■ **Text passage**
━━━━━━━━━━━━━━━━
A coworker doing repairs on his house found a section of newspaper from 1971. He brought it in because of an article about Augusta Mental Health Institute's forensic unit, which in fact, was pretty interesting. AMHI is no longer a going concern, but the stories had similarity to my own experience starting at NH State Hospital in 1978.
Old newspapers have their own brief fascination. Michigan's Bo Schembechler was advocating for a college football playoff, The Patriots were improving under new QB Jim Plunkett and surprising rookie WR Randy Vataha. Prices in ads always elicit a chuckle, and long-closed restaurants come back in memory.
━━━━━━━━━━━━━━━━
■ **Task to complete**
Pick up the passage about the 1971 newspaper section where it stops and keep writing it. The rows that come next have nothing to do with this.

[Dataset entries]
━━━━━━━━━━━━━━━━
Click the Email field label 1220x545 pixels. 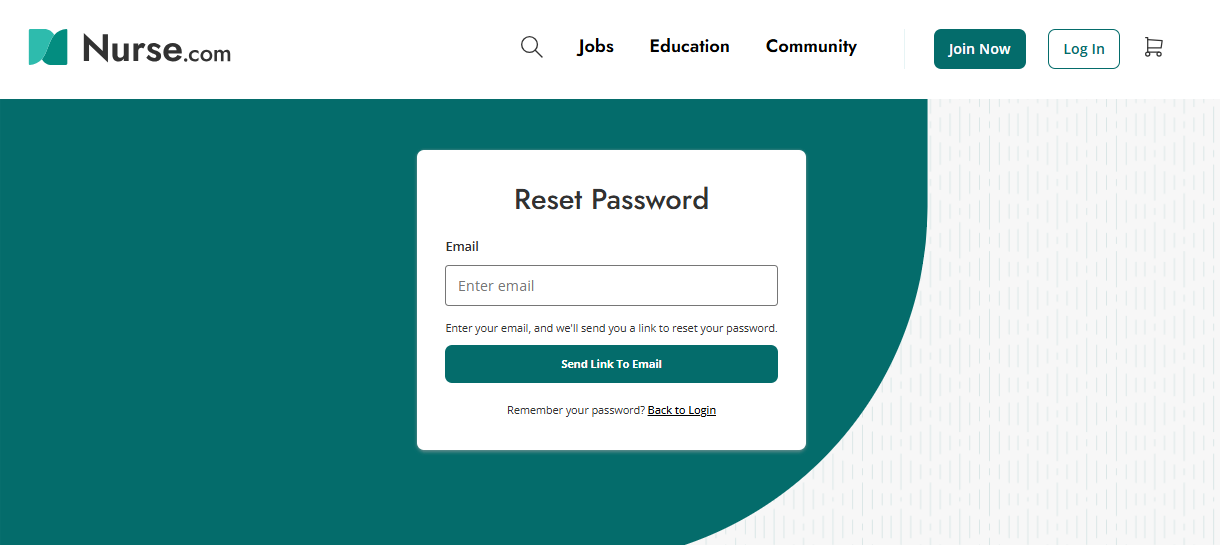462,246
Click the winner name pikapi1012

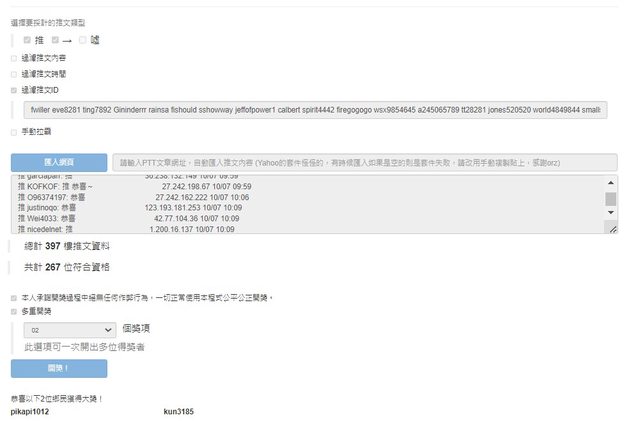tap(29, 411)
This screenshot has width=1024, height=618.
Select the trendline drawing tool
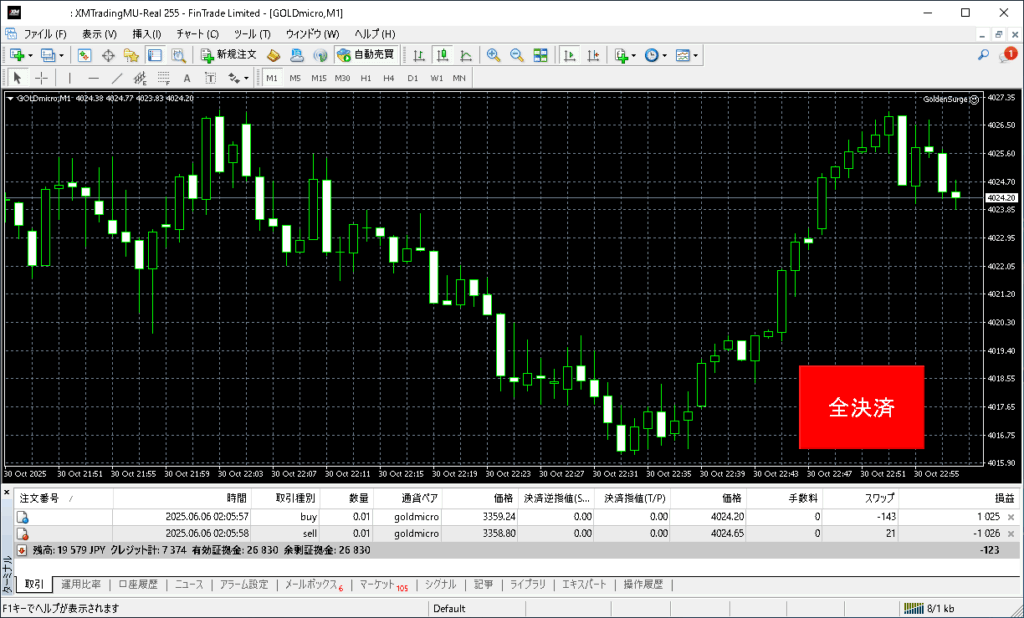pos(116,78)
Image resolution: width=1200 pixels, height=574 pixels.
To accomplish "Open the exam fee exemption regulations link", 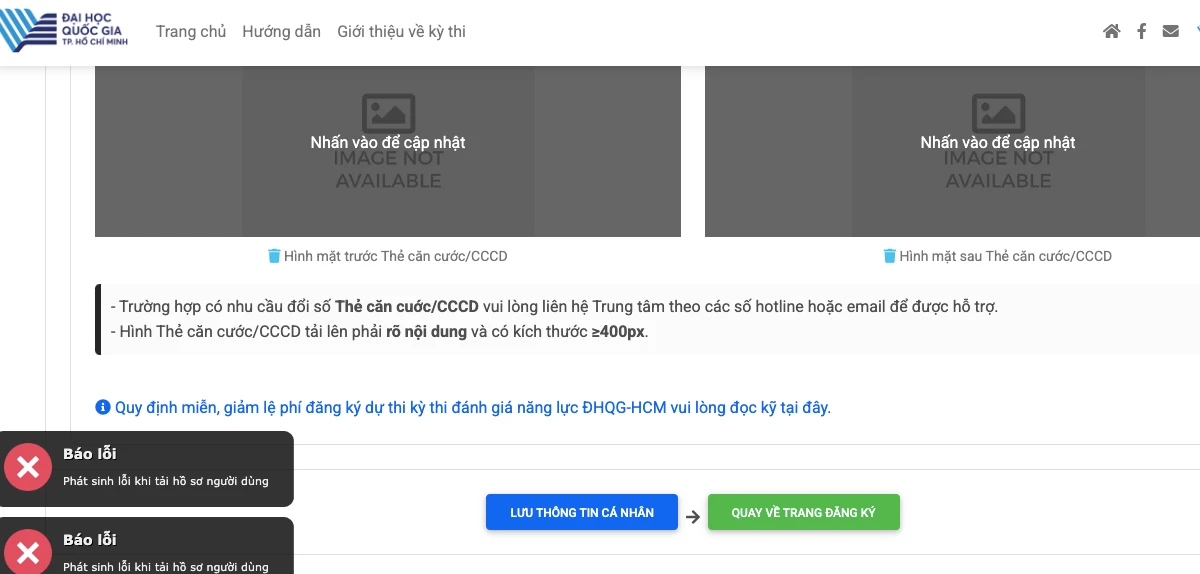I will pyautogui.click(x=472, y=407).
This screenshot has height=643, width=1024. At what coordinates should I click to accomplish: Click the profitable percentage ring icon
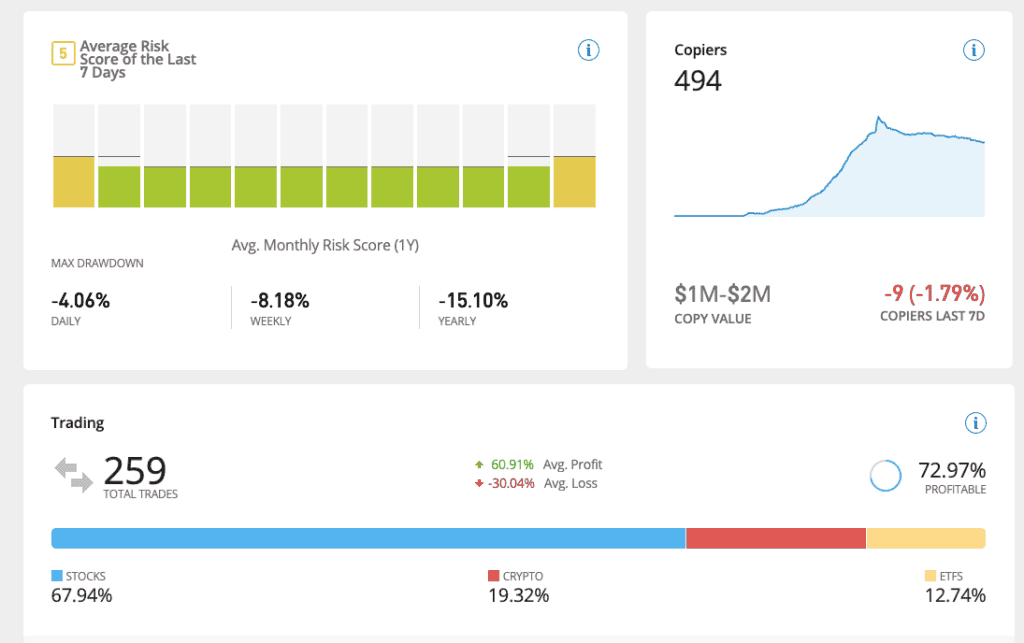[885, 475]
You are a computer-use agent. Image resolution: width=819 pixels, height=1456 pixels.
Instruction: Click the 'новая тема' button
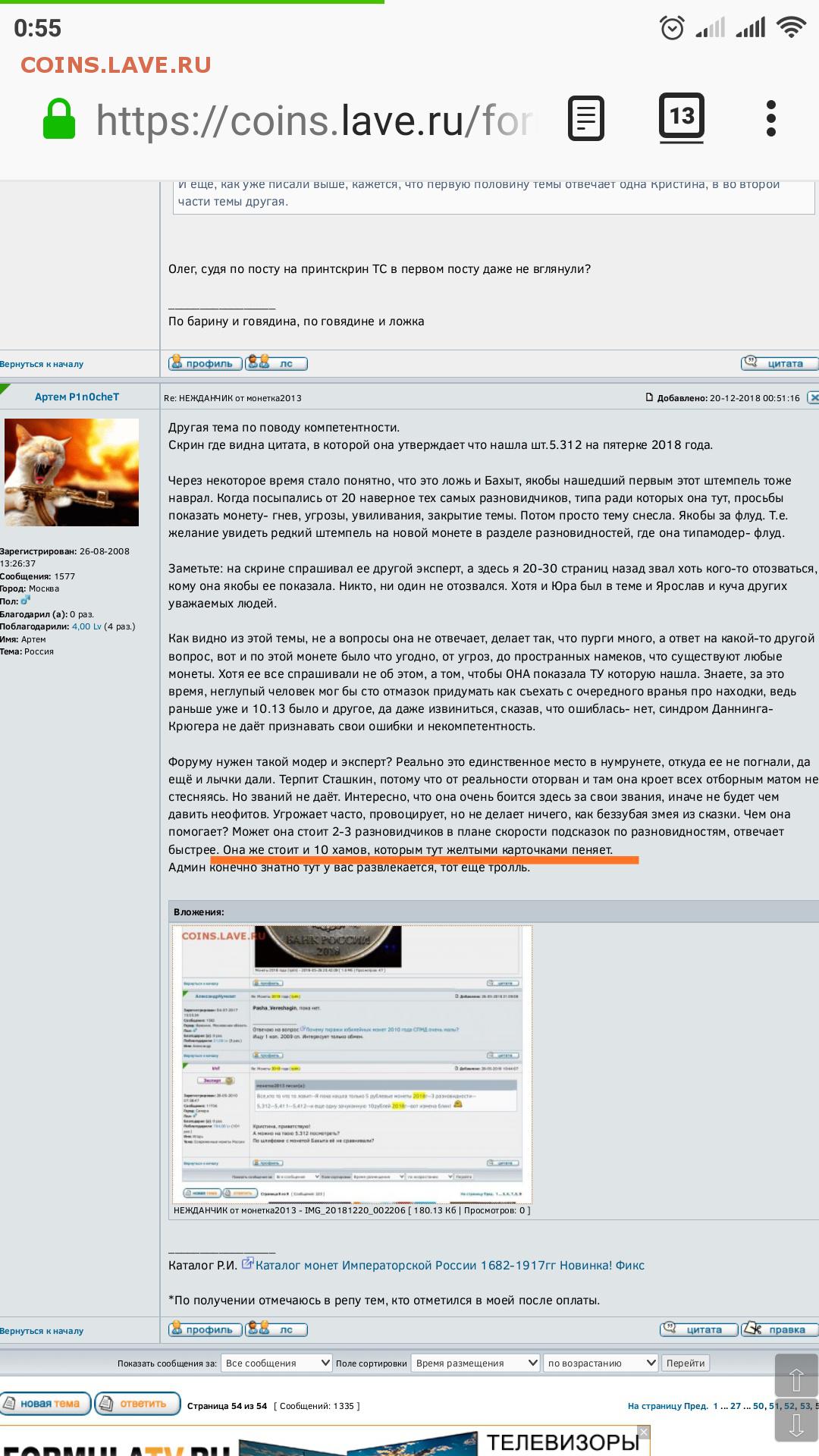pyautogui.click(x=46, y=1404)
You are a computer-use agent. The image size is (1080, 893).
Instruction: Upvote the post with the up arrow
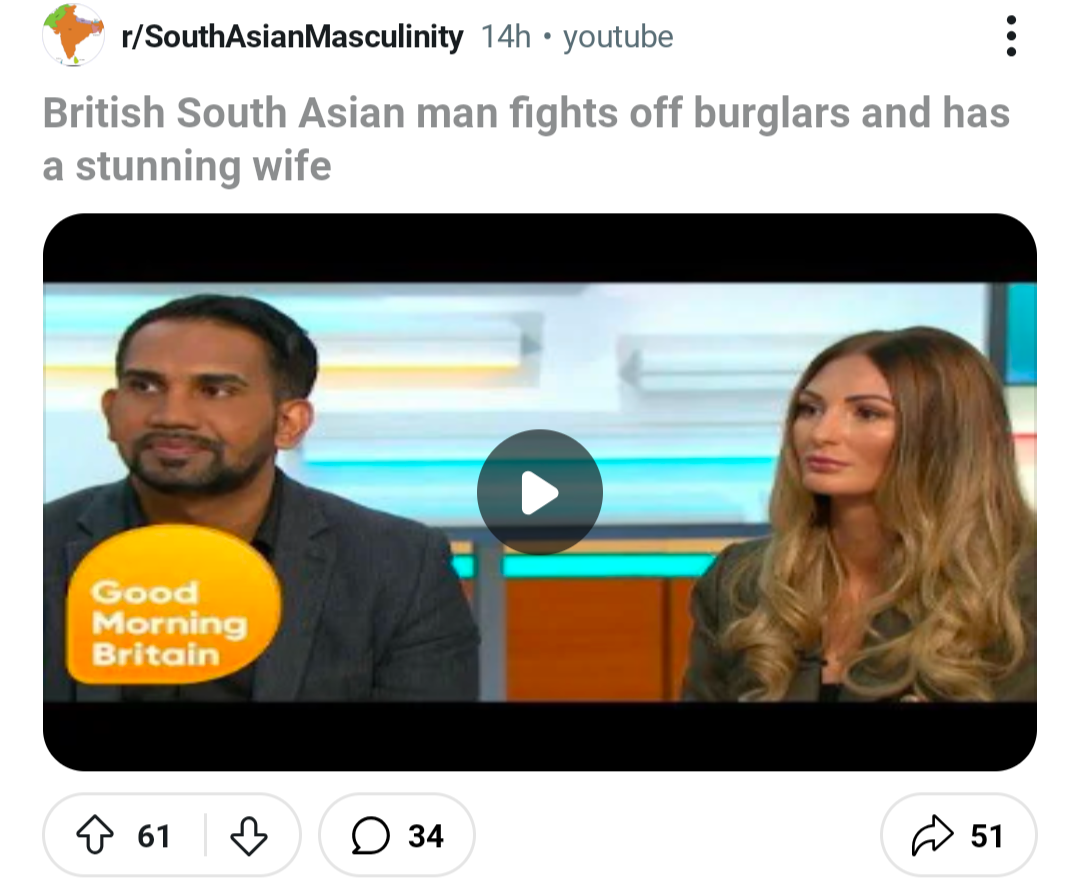tap(94, 834)
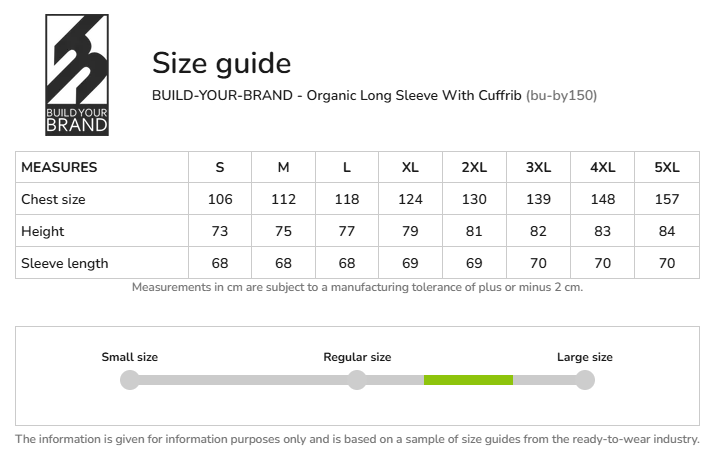Click the MEASURES table header
The image size is (715, 471).
coord(59,167)
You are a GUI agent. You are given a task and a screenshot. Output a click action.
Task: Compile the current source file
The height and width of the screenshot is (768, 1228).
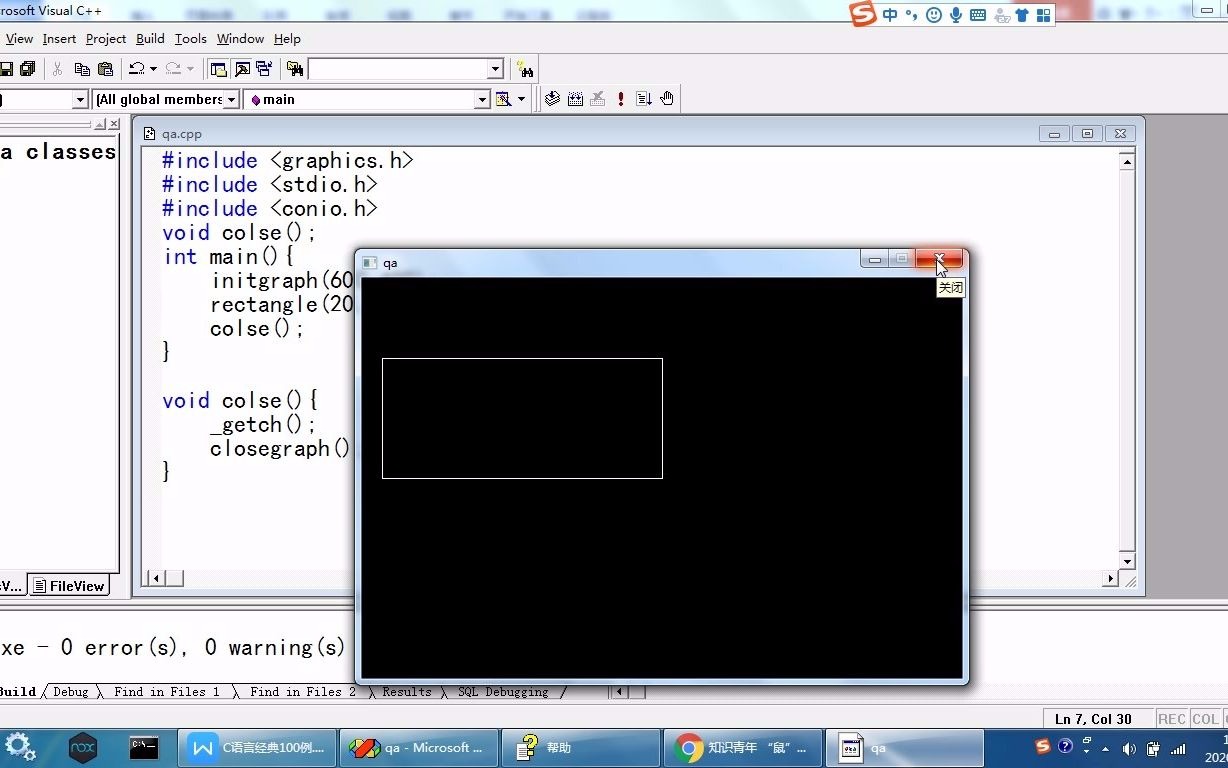[553, 98]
━━━━━━━━━━━━━━━━
■ **Answer to this task**
There were also movie ads. "Gone With The Wind" was playing. In those days movies were re-released infrequently, and in between you couldn't see them for any money. If you didn't catch GWTW this time around, you might wait five years or more. The Strand Theater, where my mother first had to pay adult price for me when I turned 12 and we went to see "The Sound of Music," now had a XXX feature with Platinum-something in the name. 1971...I turned 18 that April before leaving for college...X-rated theater right there on Hanover St, where I often walked...how had I missed this?
There was also an ad for an R-rated comedy I had never heard of. It was apparently one of more than two dozen "Carry-On" films, British comedies with similar casts each film.
They don't make 'em like that anymore, eh?